## Article
Aggressive Chinese buying during the latter part of 2013, into early 2014, helped to inflate global dairy prices and resulted in a massive build-up of inventory in China.
To put it in perspective, the $3.1 billion Chinese revenue Fonterra posted for the six months to the end of January 2014 was a 138 per cent increase on the $1.3 billion it reported for the half-year up to January 2013.
But the spike in demand wasn't to last.
High inventory levels had put the brakes on Chinese buying by the middle of last year. That drop in demand has been a factor in the dairy price downturn New Zealand farmers are now facing.
Speaking to the Business Herald last week, Fonterra chief financial officer Lukas Paravicini attributed the half-year slump in Chinese revenue to a combination of lower dairy prices, which were a negative for the co-op's ingredients business, and weak demand.
It appears the latter factor was the biggest contributor to the decline.
Fonterra's half-year revenue across the rest of Asia fell only 5 per cent, to $2.6 billion, despite falling dairy prices.
Demand to remain weak
So when might Chinese demand return to normal?
Paravicini expressed some optimism, saying Fonterra's core ingredients business in China had experienced "a bit" of a recovery.
"We're still in a supply-rich and demand-weak environment and that includes China," he said.
However, it hasn't been all bad news for Fonterra in the world's second-biggest economy.
Sales in its China consumer and foodservice business, which benefits from lower dairy prices, lifted 32 per cent to $389 million in the six months to January 31.
Rabobank senior analyst Michael Harvey told Stock Takes that Chinese dairy buyers were still working through inventory.
"At least for the next few months it looks like it's going to be a challenging market."
Harvey said Fonterra's sales boom and subsequent slump highlighted how difficult the Chinese dairy market was to gauge.
"It's an extremely opaque market," he said. "We've got people on the ground there and we try to interpret what we see happening there but it's a very hard market to read." Units in the Fonterra Shareholders' Fund closed down 4c at $5.54 last night.
Craigs bullish on Gentrack
Craigs Investment Partners has initiated coverage of Gentrack, slapping a buy recommendation on the technology stock.
The Auckland-based company, which floated on the NZX and ASX last June, develops management software used by water and energy utilities, as well as airports.

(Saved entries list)
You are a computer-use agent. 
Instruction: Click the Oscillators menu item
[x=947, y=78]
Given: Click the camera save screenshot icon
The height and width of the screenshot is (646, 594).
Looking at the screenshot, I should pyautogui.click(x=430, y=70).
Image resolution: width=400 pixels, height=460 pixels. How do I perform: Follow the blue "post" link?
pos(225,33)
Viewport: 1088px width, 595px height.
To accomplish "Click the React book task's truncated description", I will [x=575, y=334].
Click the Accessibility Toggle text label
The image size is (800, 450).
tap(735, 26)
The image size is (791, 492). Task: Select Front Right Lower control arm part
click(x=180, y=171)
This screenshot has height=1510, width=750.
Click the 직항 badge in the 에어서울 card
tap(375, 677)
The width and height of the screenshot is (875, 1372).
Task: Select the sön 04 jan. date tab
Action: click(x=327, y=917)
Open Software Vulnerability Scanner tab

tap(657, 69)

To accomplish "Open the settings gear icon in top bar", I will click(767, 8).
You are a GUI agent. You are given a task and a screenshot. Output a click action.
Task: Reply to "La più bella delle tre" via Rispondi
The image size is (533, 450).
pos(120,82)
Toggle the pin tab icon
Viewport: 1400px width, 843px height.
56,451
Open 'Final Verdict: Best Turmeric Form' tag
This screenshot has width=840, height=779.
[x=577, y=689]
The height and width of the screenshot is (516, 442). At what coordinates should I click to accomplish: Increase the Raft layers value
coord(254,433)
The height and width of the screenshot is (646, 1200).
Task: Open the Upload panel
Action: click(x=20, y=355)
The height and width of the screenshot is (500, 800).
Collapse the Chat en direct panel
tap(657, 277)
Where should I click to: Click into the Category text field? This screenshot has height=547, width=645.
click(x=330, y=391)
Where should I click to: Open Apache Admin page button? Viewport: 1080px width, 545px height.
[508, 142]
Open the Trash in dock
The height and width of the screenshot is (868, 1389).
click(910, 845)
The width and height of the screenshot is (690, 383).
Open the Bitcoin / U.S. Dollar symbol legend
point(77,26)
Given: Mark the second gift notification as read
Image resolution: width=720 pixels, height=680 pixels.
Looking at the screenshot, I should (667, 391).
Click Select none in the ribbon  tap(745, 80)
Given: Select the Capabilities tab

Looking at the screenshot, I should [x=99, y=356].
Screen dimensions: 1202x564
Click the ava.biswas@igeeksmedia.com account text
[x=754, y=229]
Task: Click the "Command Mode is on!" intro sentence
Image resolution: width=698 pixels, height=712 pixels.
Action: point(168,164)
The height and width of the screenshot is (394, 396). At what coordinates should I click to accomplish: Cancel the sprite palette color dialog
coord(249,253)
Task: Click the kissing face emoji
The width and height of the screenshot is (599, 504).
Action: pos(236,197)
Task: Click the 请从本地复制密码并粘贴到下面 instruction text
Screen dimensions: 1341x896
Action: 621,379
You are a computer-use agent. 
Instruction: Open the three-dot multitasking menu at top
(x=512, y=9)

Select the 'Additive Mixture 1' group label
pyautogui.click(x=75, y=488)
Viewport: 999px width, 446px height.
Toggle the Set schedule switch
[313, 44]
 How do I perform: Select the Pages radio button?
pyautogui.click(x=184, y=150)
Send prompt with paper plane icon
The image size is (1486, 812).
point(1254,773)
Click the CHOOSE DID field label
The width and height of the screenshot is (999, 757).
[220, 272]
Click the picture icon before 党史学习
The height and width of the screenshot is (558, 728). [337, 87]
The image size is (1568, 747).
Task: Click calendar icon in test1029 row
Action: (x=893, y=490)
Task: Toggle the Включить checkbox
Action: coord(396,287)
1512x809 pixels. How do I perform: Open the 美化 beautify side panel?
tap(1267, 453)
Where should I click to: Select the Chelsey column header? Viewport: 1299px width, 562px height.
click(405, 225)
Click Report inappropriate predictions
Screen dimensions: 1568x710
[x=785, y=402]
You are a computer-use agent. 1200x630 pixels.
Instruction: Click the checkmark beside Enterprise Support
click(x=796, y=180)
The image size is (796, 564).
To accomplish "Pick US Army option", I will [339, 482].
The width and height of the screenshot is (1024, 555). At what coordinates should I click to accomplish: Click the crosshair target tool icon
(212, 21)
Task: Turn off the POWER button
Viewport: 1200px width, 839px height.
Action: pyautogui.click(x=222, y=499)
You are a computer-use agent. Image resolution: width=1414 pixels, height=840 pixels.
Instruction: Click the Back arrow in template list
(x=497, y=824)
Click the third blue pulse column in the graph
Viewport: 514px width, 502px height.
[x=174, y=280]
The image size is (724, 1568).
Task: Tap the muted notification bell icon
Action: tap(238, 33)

## Problems and tasks
1. Decide whether each statement agrees with the Fonterra article, answering yes or no and quoting the words from it that settle the matter: (a) Fonterra's half-year revenue across the rest of Asia fell 5 per cent; (b) sales in Fonterra's China consumer and foodservice business declined over the six months to January 31; (c) Gentrack floated on the NZX and ASX last June.
2. Please swap "Select" for "Choose" in the rows starting at the one containing "Task: Click the 请从本地复制密码并粘贴到下面" and ending at the one containing "[x=785, y=402]". Return only those rows, with everything else in them unchanged.
The Fonterra article and the rows have no connection to each other.

## Answers provided
1.
(a) Yes: "Fonterra's half-year revenue across the rest of Asia fell only 5 per cent, to $2.6 billion"
(b) No: "lifted 32 per cent to $389 million in the six months to January 31"
(c) Yes: "which floated on the NZX and ASX last June"

2.
Task: Click the 请从本地复制密码并粘贴到下面 instruction text
Screen dimensions: 1341x896
Action: 621,379
You are a computer-use agent. 
Instruction: Open the three-dot multitasking menu at top
(x=512, y=9)

Choose the 'Additive Mixture 1' group label
pyautogui.click(x=75, y=488)
Viewport: 999px width, 446px height.
Toggle the Set schedule switch
[313, 44]
 How do I perform: Choose the Pages radio button?
pyautogui.click(x=184, y=150)
Send prompt with paper plane icon
The image size is (1486, 812).
point(1254,773)
Click the CHOOSE DID field label
The width and height of the screenshot is (999, 757).
[220, 272]
Click the picture icon before 党史学习
The height and width of the screenshot is (558, 728). [337, 87]
The image size is (1568, 747).
Task: Click calendar icon in test1029 row
Action: (x=893, y=490)
Task: Toggle the Включить checkbox
Action: coord(396,287)
1512x809 pixels. How do I perform: Open the 美化 beautify side panel?
tap(1267, 453)
Where should I click to: Choose the Chelsey column header? Viewport: 1299px width, 562px height.
click(405, 225)
Click Report inappropriate predictions
Screen dimensions: 1568x710
[x=785, y=402]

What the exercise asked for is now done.